No, their data is not that granular. They are just using a regression model per state to find the association between state-level gun ownership rates and state-level homicide data, e.g.
Quote:
Among male victims, each 1% increase in firearm ownership [across the state] was associated with a 1.2% increased incidence of firearm homicide victimization by an intimate partner and a 1.7% increased incidence of firearm homicide victimization by another family member [again across the state].
The data do not tell them specifically whether the victim's household had a gun, although I think the results suggest that it's likely a factor, i.e. because of the fact that they found a correlation for domestic but not non-domestic homicide.

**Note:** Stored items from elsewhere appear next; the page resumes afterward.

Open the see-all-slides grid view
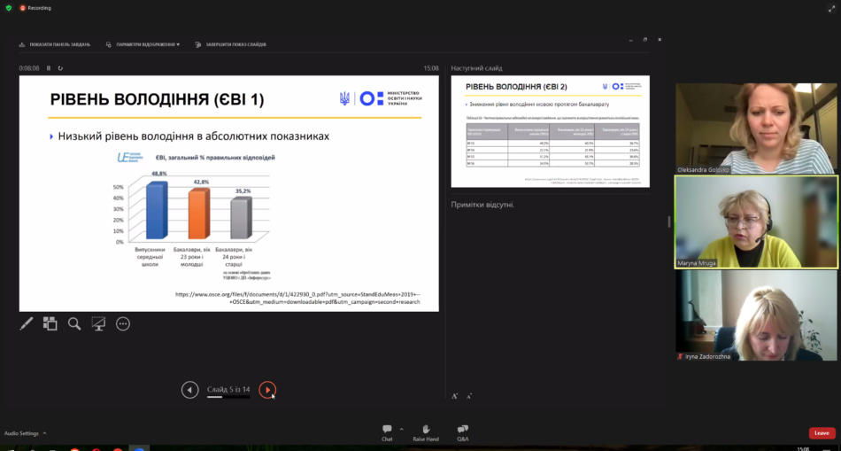The height and width of the screenshot is (451, 841). (x=50, y=323)
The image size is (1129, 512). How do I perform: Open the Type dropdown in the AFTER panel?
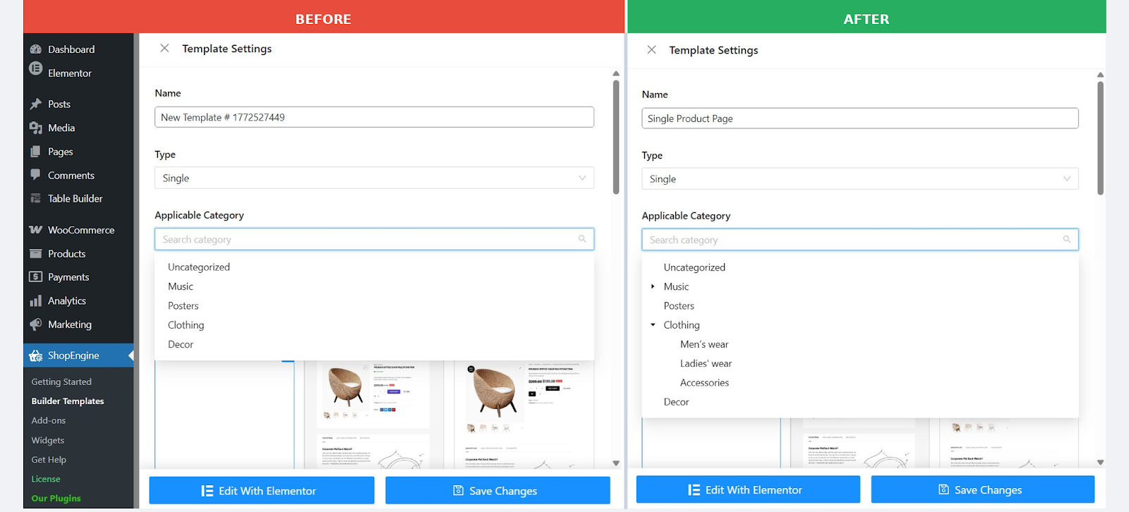(859, 179)
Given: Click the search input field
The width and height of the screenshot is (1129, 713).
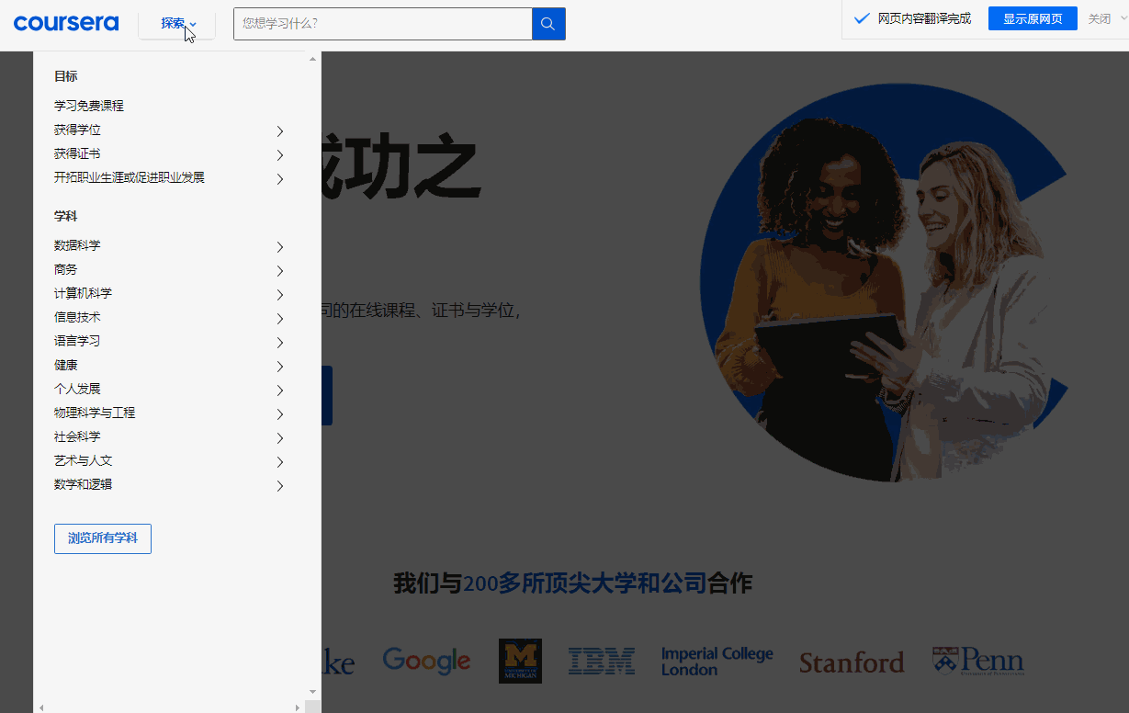Looking at the screenshot, I should [x=381, y=23].
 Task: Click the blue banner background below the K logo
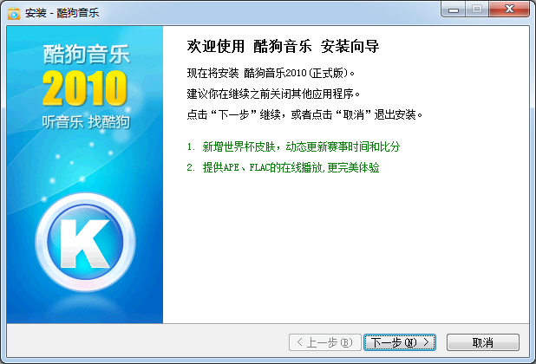click(86, 303)
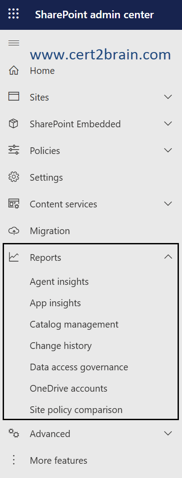Expand the Sites chevron
The width and height of the screenshot is (182, 478).
168,97
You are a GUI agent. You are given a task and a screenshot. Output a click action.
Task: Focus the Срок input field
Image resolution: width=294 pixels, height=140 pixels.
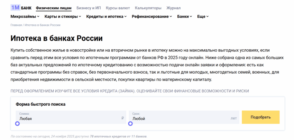click(x=180, y=118)
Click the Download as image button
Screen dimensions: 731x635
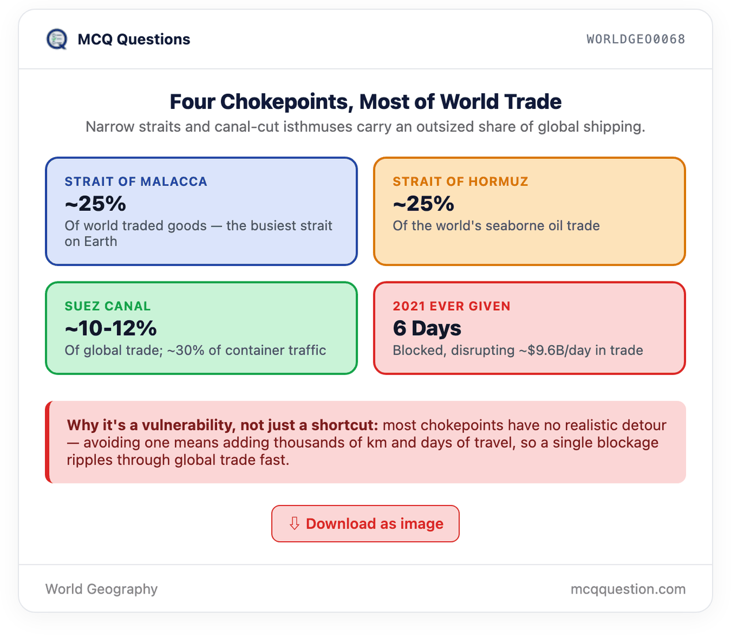pyautogui.click(x=366, y=523)
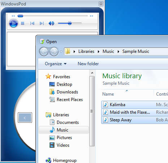This screenshot has height=163, width=168.
Task: Click the New folder button
Action: click(x=88, y=64)
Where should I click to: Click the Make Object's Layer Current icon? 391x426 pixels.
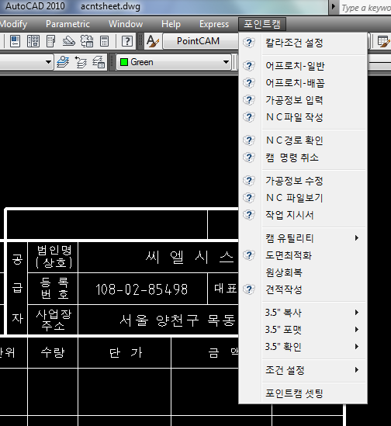click(x=63, y=62)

It's true that they can't directly account for "violence avoided because the victim had a gun" (just like they aren't directly measuring gun ownership as a cause of gun homicide, only as a correlate), however it makes sense to think that if gun ownership helped people avoid gun violence then you would see a negative correlation between the variables, as you do in the last statistic I quoted for homicide rates involving strangers. So, indirectly, there is some accounting for that question.
I would guess the main avenue for criticism is going to involve the regression model, particularly this part:
Quote:
The SHR is limited by the fact that approximately one third of homicides reported by local law enforcement agencies to the Federal Bureau of Investigation are missing data on the victim−offender relationship. To address this limitation, Fox and Swatt developed a multiply imputed SHR to address missing data. The multiply imputed SHR applies log-linear models to impute missing case data and a weighting scheme for unit missingness to model annual homicide rates reported to the National Center for Health Statistics.
These kinds of techniques to infer missing data can work, but 33% of cases is very large, so I'd be worried about that. I assume we'd have to find the Fox and Swatt study to see if they've empirically tested the method used to infer missing data. That's potentially a big asterisk since error introduced via this model could easily overwhelm the correlation identified, and I'm not sure to what extent they can model that error in their confidence intervals. Maybe they can, it's a bit above my pay grade and I haven't read the whole study that carefully.